◆ WRITTEN INSTRUCTION ◆
Gather every line of the listing below that contains the string "navigation", and reproduce each such line verbatim.

◆ STORED ROWS ◆
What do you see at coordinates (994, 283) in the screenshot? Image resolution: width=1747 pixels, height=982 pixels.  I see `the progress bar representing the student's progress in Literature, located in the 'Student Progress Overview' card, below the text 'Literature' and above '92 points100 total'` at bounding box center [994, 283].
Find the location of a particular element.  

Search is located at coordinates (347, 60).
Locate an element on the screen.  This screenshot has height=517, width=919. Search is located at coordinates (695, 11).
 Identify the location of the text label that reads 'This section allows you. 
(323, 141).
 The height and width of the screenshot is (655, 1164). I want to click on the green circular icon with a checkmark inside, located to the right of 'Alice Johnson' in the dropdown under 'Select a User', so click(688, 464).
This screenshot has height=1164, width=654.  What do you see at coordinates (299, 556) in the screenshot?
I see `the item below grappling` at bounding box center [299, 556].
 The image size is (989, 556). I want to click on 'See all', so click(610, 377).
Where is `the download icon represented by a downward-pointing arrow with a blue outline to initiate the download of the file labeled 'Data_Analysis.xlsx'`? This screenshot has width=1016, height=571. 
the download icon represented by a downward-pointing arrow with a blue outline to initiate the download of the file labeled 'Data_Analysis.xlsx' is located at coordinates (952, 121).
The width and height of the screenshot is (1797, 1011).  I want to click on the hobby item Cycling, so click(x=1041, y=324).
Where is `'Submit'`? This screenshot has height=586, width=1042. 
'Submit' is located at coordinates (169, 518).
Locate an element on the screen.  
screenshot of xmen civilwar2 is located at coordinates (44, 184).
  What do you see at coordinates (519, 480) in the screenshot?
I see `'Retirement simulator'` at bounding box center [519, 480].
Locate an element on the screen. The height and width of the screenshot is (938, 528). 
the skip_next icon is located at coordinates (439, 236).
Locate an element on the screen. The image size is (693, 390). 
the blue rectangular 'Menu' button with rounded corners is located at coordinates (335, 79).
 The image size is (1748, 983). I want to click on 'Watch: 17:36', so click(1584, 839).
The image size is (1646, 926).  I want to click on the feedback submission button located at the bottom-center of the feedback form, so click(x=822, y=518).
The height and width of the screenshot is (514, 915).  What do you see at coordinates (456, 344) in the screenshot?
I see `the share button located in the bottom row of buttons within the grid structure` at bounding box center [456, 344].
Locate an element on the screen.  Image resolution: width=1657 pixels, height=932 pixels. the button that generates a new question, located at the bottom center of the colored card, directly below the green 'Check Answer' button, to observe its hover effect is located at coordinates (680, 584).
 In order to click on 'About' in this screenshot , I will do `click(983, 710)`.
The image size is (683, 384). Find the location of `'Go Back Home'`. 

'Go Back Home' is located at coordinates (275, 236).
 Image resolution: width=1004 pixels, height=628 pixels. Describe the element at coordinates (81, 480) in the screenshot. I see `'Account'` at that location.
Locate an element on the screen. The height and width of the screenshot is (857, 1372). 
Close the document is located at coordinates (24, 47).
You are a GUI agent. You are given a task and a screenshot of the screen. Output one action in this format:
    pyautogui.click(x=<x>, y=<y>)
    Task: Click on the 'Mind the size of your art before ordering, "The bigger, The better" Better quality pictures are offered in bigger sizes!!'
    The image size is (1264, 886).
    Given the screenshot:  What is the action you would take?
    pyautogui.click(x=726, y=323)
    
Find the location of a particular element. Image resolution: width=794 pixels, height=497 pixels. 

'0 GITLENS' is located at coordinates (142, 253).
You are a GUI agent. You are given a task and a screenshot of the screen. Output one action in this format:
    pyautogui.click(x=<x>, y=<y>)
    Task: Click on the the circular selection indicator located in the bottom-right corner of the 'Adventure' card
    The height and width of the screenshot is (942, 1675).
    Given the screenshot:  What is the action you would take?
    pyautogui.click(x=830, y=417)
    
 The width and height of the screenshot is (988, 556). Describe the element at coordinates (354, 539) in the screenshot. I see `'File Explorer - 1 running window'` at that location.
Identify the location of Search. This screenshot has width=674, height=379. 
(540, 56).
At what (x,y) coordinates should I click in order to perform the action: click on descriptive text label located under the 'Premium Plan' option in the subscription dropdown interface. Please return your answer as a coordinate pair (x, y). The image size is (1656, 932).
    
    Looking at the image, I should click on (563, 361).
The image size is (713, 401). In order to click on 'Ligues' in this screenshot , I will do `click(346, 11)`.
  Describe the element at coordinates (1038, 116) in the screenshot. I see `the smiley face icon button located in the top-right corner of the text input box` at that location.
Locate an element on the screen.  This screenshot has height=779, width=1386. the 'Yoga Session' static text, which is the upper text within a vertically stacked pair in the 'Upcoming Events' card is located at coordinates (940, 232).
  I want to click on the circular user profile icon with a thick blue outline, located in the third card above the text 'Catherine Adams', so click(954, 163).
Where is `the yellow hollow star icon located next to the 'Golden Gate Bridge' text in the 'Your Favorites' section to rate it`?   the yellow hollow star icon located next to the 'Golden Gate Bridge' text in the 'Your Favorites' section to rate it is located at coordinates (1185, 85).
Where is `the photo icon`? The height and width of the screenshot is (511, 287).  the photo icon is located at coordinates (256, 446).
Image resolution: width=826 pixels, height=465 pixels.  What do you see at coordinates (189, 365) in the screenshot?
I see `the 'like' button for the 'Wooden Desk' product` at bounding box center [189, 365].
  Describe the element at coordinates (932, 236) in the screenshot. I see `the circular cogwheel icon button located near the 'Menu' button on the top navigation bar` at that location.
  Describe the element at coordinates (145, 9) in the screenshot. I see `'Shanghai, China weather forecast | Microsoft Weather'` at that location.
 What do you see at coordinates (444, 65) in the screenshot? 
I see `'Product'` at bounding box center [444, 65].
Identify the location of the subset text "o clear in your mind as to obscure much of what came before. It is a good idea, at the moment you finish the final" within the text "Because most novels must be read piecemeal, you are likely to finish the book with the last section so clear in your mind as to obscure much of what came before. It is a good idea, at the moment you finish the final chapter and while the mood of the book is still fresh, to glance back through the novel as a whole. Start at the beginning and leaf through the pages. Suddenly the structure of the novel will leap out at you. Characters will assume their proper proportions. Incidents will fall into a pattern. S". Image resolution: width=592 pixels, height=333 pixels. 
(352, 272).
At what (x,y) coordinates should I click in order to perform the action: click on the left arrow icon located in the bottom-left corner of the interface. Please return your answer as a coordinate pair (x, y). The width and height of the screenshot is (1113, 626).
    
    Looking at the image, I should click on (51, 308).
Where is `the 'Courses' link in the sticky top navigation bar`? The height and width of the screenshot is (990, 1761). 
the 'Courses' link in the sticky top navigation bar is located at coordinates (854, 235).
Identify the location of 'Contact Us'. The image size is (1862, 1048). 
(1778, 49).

◆ TASK SOLUTION ◆
  Describe the element at coordinates (932, 236) in the screenshot. I see `the circular cogwheel icon button located near the 'Menu' button on the top navigation bar` at that location.
Where is `the 'Courses' link in the sticky top navigation bar`? The height and width of the screenshot is (990, 1761). 
the 'Courses' link in the sticky top navigation bar is located at coordinates (854, 235).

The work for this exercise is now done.